When Mr. Kaplan asked this question, his eyes caught mine, as though he'd directed it to me alone. I looked down at my desk, a cold-water chill rushing through my body.

 

For the next few days, I worried incessantly about Mr. Kaplan. I couldn't stand the thought that he viewed me as a zombie, the kind of person who would have failed Milgram's experiment. But how could I convince him otherwise? Murrow advised patience. At lunch the next week, he reminded me that I was lucky to have Mr. Kaplan as a mentor.
He could save you from a lifetime of mistakes.
Who knows what would have become of me without Ida Lou.
This was true. Murrow had been a business major before his mentor, Ida Lou Anderson, turned him on to speech and helped him become the world's most lauded journalist. Without Mr. Kaplan, I might have been heading for a lifetime of delusion. My classmates considered him a sadistic asshole, but I knew he was trying to help us—to protect us.

Still, I felt sick over what I'd done to Sarah Peters in the Black Box.

Human nature has its dark side,
Murrow said as I pushed peas around my plate.
If you want an optimist, I'm not the best guy to be talking to.

I smashed a couple of peas flat. The person I needed to talk to, of course, was Dalia. Back in Boston, we sat together at lunch every day, discussing our post–junior high plans. Dalia wanted to be a famous novelist. “Crazy people make the best
arteests
!” she liked to say. “You're not crazy,” I'd tell her, but I knew she didn't believe me.
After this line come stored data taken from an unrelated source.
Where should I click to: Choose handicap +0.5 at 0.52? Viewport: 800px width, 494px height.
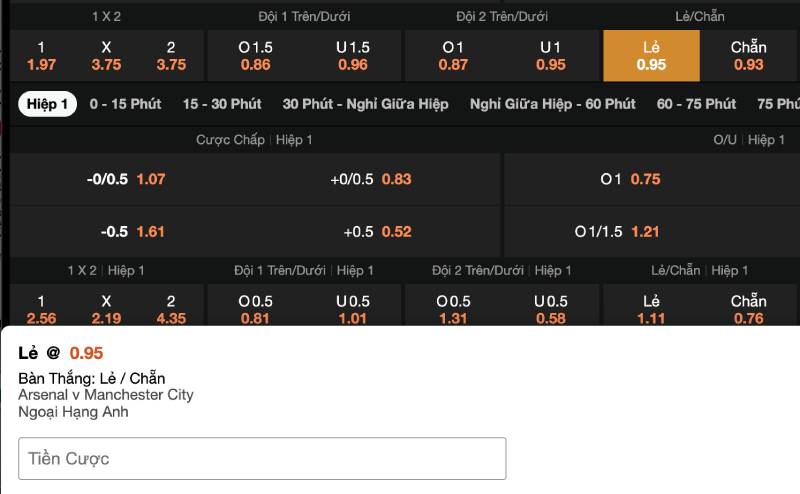[377, 231]
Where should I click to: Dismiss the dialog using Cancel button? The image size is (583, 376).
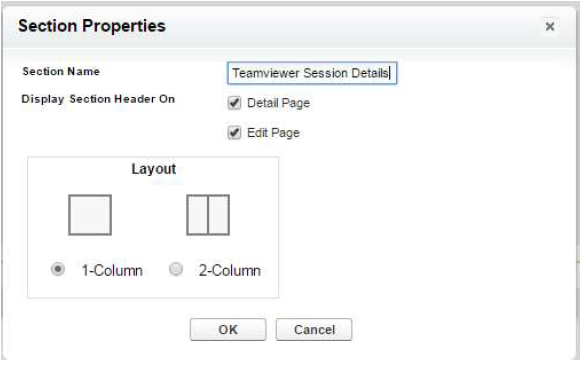click(x=314, y=330)
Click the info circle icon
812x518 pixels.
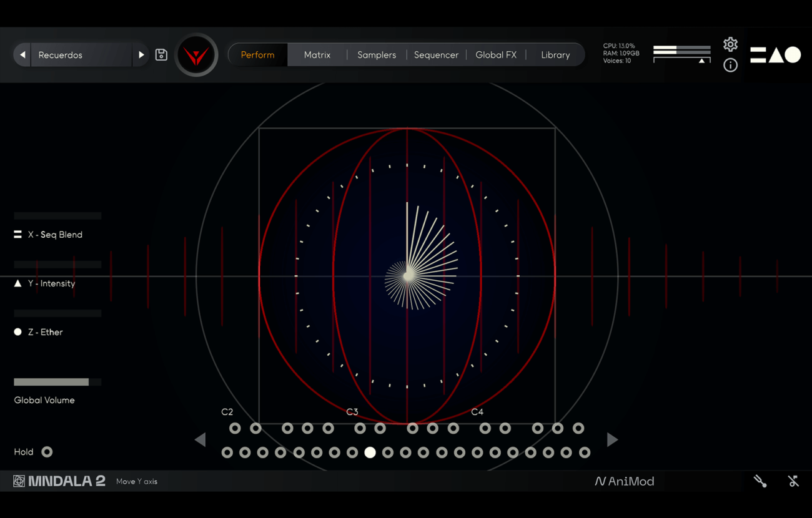(x=730, y=65)
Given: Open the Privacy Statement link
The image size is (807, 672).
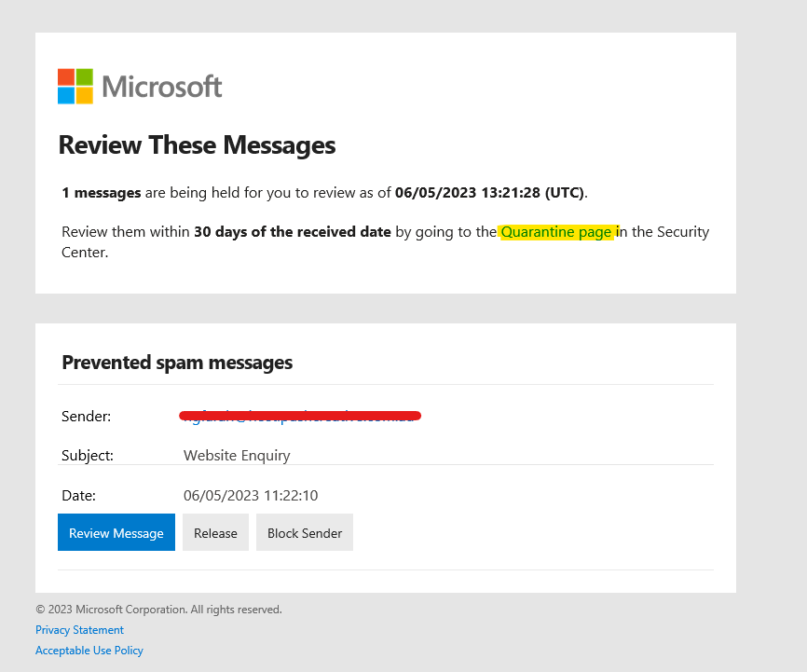Looking at the screenshot, I should tap(79, 630).
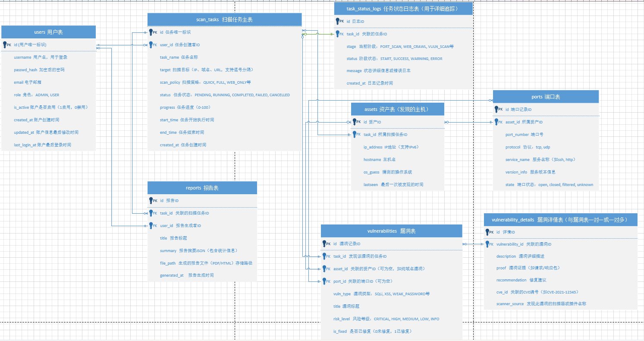The height and width of the screenshot is (341, 644).
Task: Click the FK key icon beside user_id in scan_tasks
Action: tap(151, 44)
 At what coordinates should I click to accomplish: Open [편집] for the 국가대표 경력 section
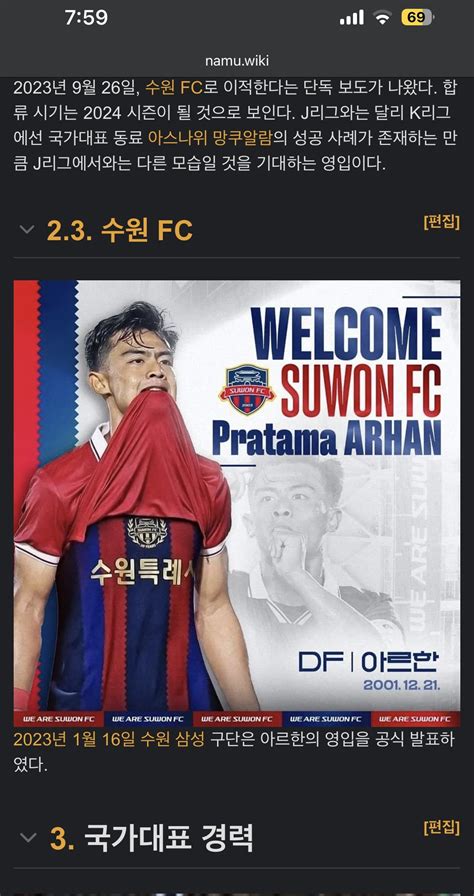point(441,827)

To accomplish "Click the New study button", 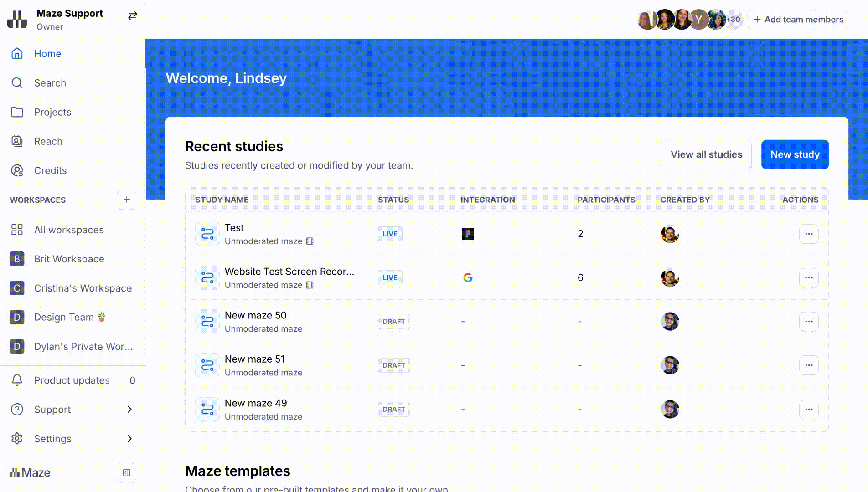I will pyautogui.click(x=795, y=154).
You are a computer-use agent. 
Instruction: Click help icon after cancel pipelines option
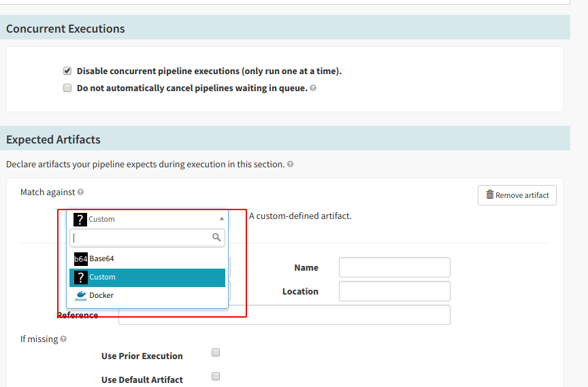tap(313, 88)
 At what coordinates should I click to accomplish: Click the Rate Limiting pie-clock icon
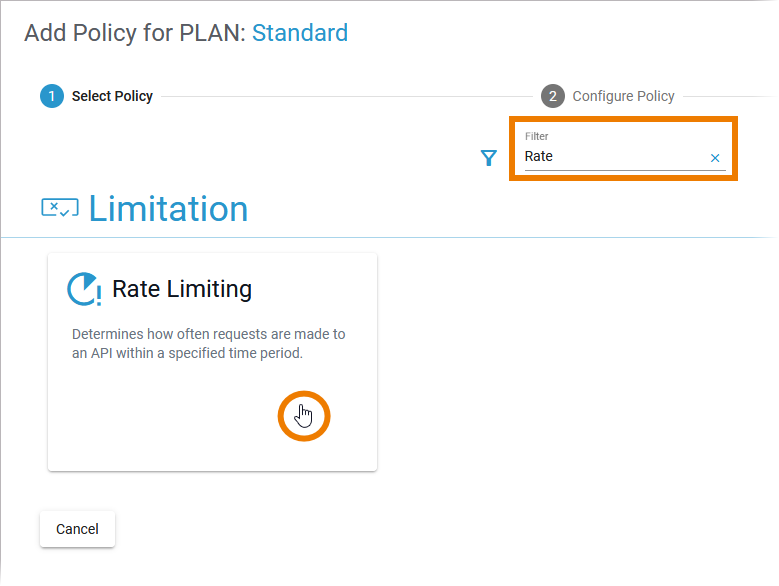[x=84, y=289]
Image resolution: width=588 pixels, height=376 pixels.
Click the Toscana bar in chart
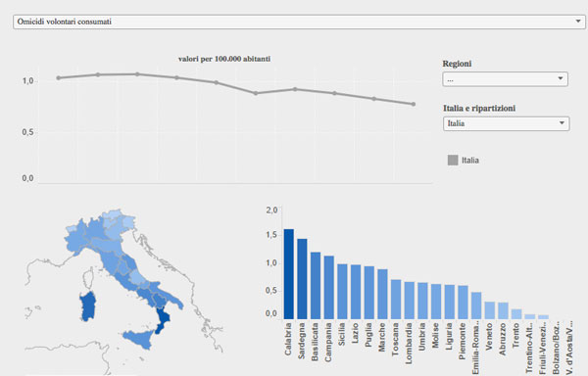[x=396, y=300]
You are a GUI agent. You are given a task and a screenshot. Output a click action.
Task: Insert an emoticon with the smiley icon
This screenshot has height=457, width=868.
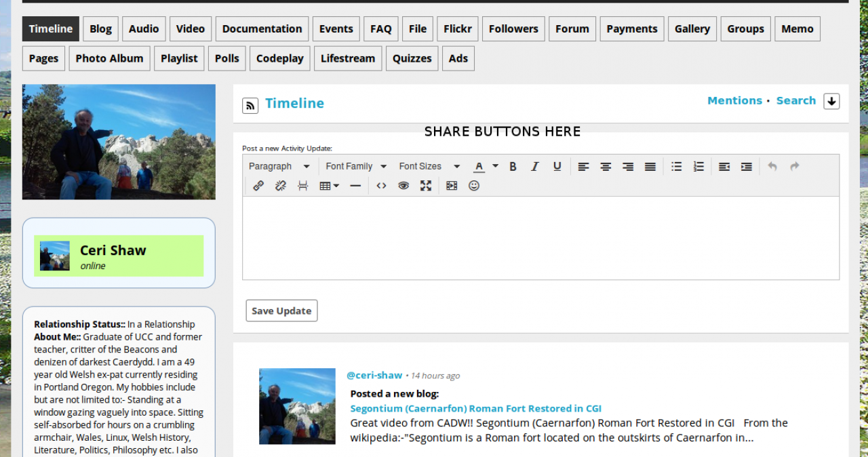(474, 186)
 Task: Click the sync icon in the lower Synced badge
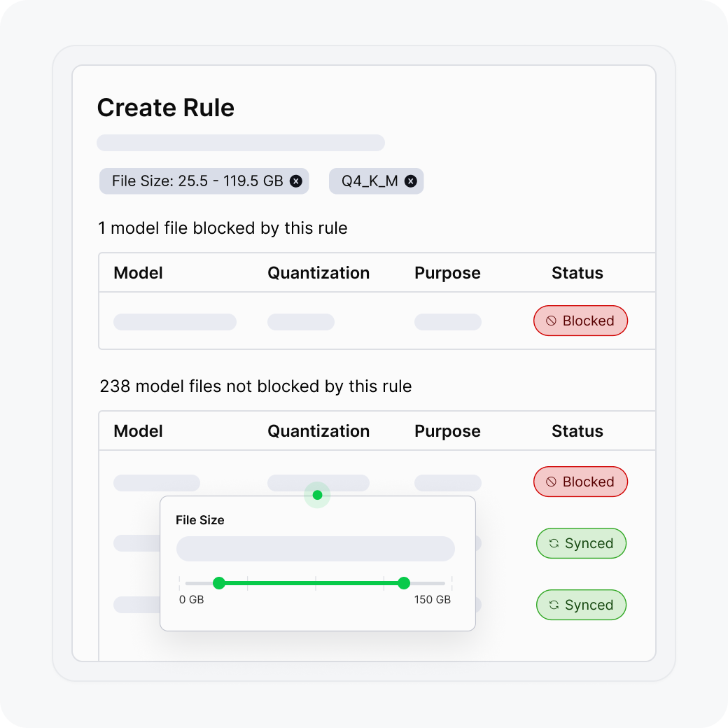(x=554, y=605)
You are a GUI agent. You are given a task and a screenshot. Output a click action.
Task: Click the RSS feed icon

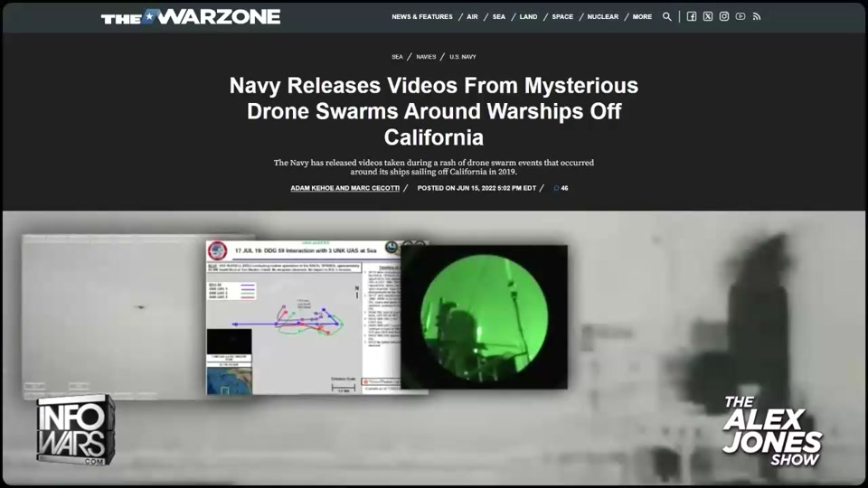[757, 16]
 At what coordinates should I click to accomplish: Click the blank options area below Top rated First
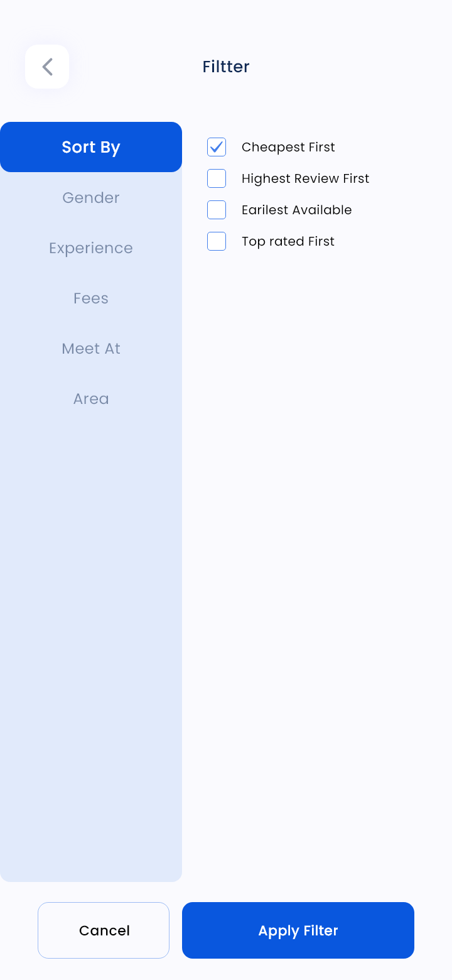(317, 565)
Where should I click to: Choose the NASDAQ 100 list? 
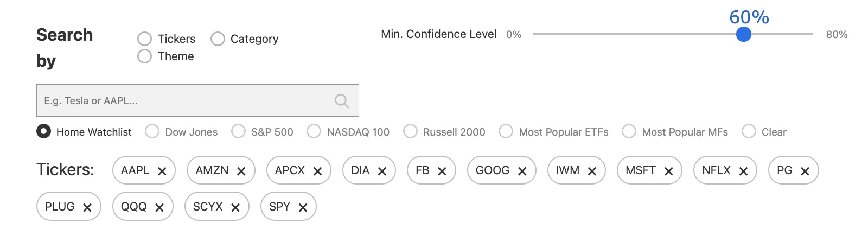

I never expected to have a friend like Dalia at Mariana, but I also didn't anticipate the school's draconian enforcement of community bonding. To avoid self-segregation, students are assigned to lunch tables composed of various ages, races, and social groups. An upperclassman presides over us, leading exercises in table togetherness. On days like this one, feeling as unsociable as I did, I only wanted to read the
New York Times
with my mashed potatoes, but on the first day of school, my table leader had pointed at me in front of the entire table. “No news for you!” he'd proclaimed with an imperial air.